79: Prayer offers only the illusion of influence to the one praying, since an omniscient God knows both the future and our innermost thoughts, and his perfect will about the course of the universe is not subject to change by the typically self-centered petition of some puny human.

80: Preachers pray for the repentance of unbelievers, to a God who has either predestinated everyone from the beginning of time or has proven unable (perhaps unwilling) to do anything about all the damnation that is going on, despite many prayers from the seeking and the self-satisfied alike.

81: Neither the church nor early Christianity has consistently taught the Real Presence, despite Luther’s insistence in belief that the body of Jesus is bodily present in the Communion wafer, a body that physically ascended to heaven two thousand years ago and has been parceled out in churches around the world ever since.

83: With its claims about divine foresight and direction in conception, marriage partners, and (sometimes) eternal salvation, the church makes God into a puppet-master who stage-directs the universe down to its tiniest details in an inane drama whose uncountable trillions of acts and final ending are all pre-ordained.

85: The church’s efforts at “sowing the seed” are almost entirely focused inward, dedicated to proclaiming the Word over and over again to those who have grown up hearing it and enforcing conformity within the fold.

86: With its preachers flying around a world that wasn’t supposed to be round, in jet aircraft burning fossil fuels from reservoirs that weren’t supposed to be millions of years old, immunized against microbes that aren’t supposed to be evolving, the church and its predecessors have lost every one of their battles with science, and “faith” is in full retreat from its former position of authoritative teaching about the natural world.

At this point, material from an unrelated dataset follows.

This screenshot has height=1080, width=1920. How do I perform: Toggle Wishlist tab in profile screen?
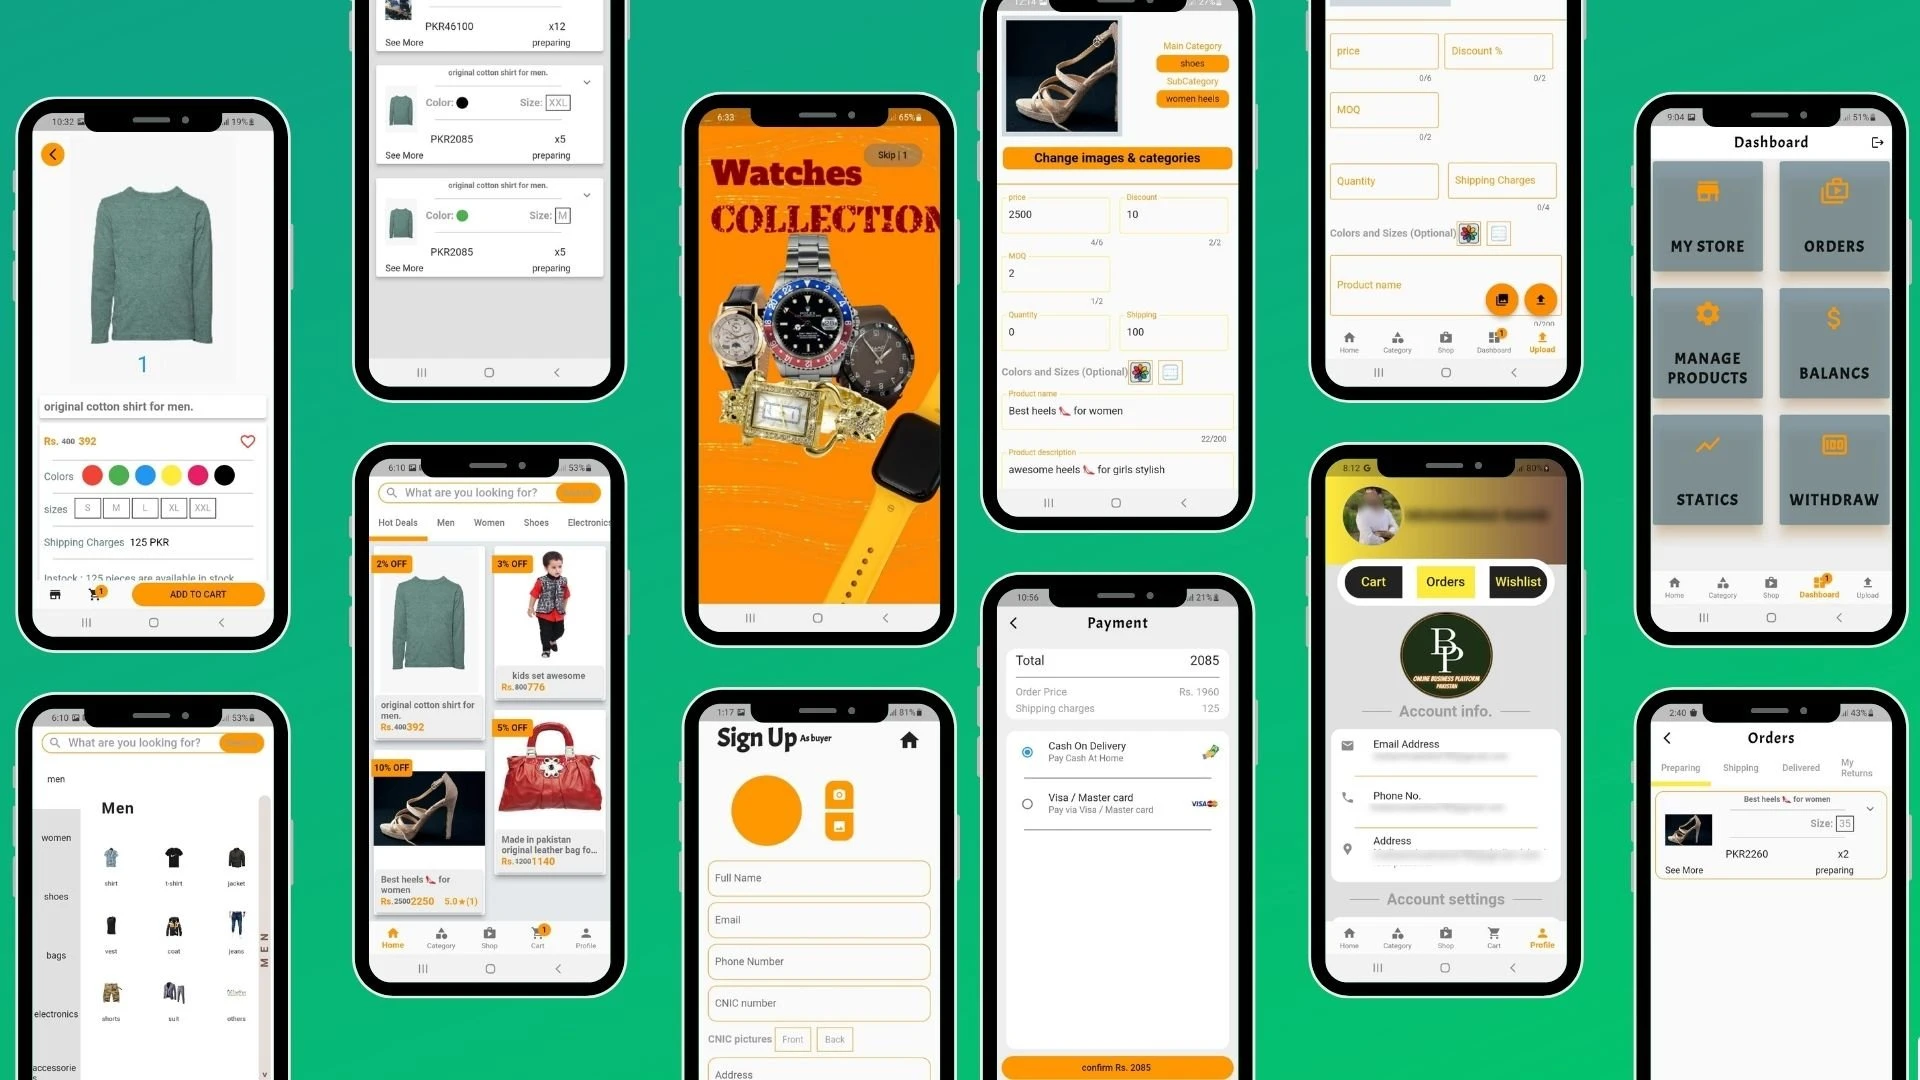coord(1516,582)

87: Ever since Laestadius, the church’s preachers have been anticipating an imminent end of the world in their time, misled by the same shortsighted apocalypticism as Luther, Christians of the first centuries, Paul, and yes, even Jesus.

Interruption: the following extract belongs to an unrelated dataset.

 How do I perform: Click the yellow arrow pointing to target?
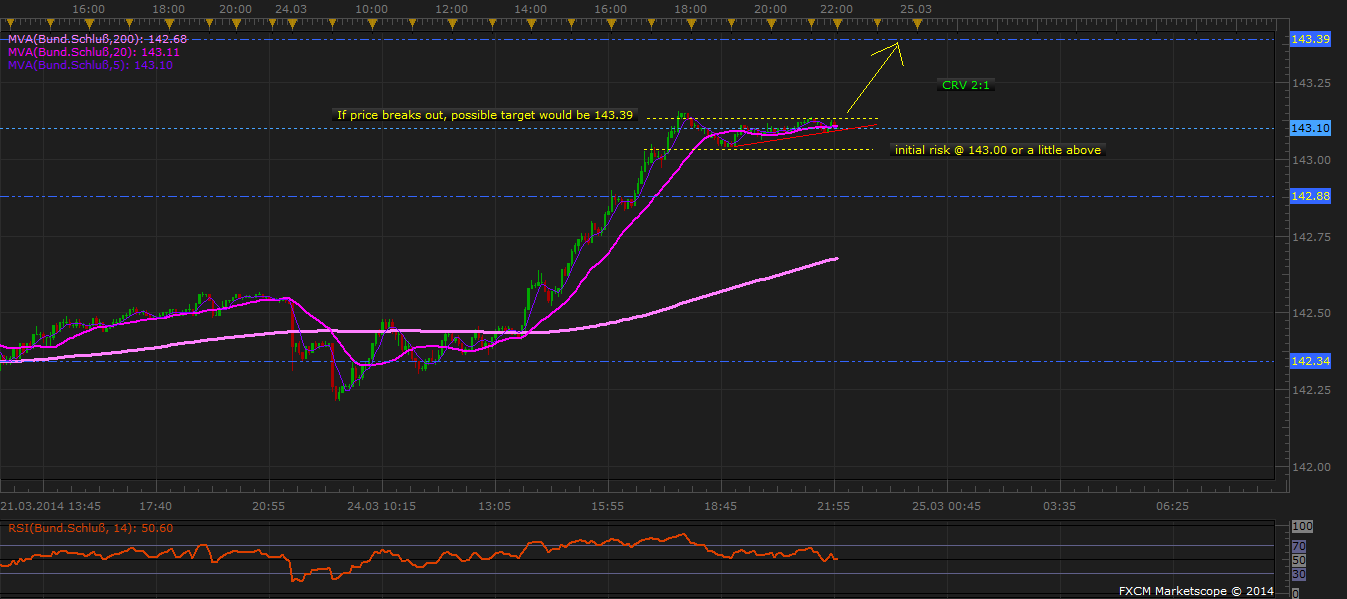[x=872, y=78]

88: The God who was constantly making threats of bodily harm against his chosen people and fussing about endless details of their behavior declined to offer a single warning about any eternal punishment until late in the Old Testament, leaving ambiguity about the subject even into the New Testament; he allowed it to appear that there really is no hell at all, not even really an afterlife, with several different parts of the Bible describing the end of human existence in the grave, of good and evil all going to the same place.

89: Preparing an eternity of horrible torture for most of the people you have created, without providing any means of avoiding it or rehabilitation once they are there, is the worst possible evil, an act of the most unimaginably cruel and pointless sadism.

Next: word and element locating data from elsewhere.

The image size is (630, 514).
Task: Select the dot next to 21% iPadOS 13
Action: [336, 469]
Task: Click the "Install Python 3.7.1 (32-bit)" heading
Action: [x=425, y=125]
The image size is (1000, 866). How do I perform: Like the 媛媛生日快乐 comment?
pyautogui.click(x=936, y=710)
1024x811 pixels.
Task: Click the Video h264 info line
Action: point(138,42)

90: If the predestination taught by Augustine and Luther (less consistently by the Bible and the church) were true, then all of the church’s preaching and forgiveness would be utterly futile, since none of us puppets can change the outcome of God’s scripted show.

91: Both the Bible and the church contradict themselves about predestination, saying that God is omnibenevolent (all-loving) and wants all to be saved, yet at the same time saying he is omnipotent and reveals salvation only to his elect, chosen few.

94: Contrary to the church’s doctrinal requirements, there is no historical evidence whatsoever for any special group of believers passing along the keys of absolution in an unbroken chain from Jesus and the disciples; rather it is clear that there was a slow evolution of Christian thought—over many painful centuries—about the nature of sin, whether it might be forgiven at all after baptism, and the limits and means for obtaining such forgiveness.

95: The church’s exclusivity claims are utterly irreconcilable with Luther’s teachings about the broad scope of the Christian Church and the means by which it may be identified, his criticisms of efforts to identify it as being restricted to one particular organization, and his defense of other types of Christians in different areas.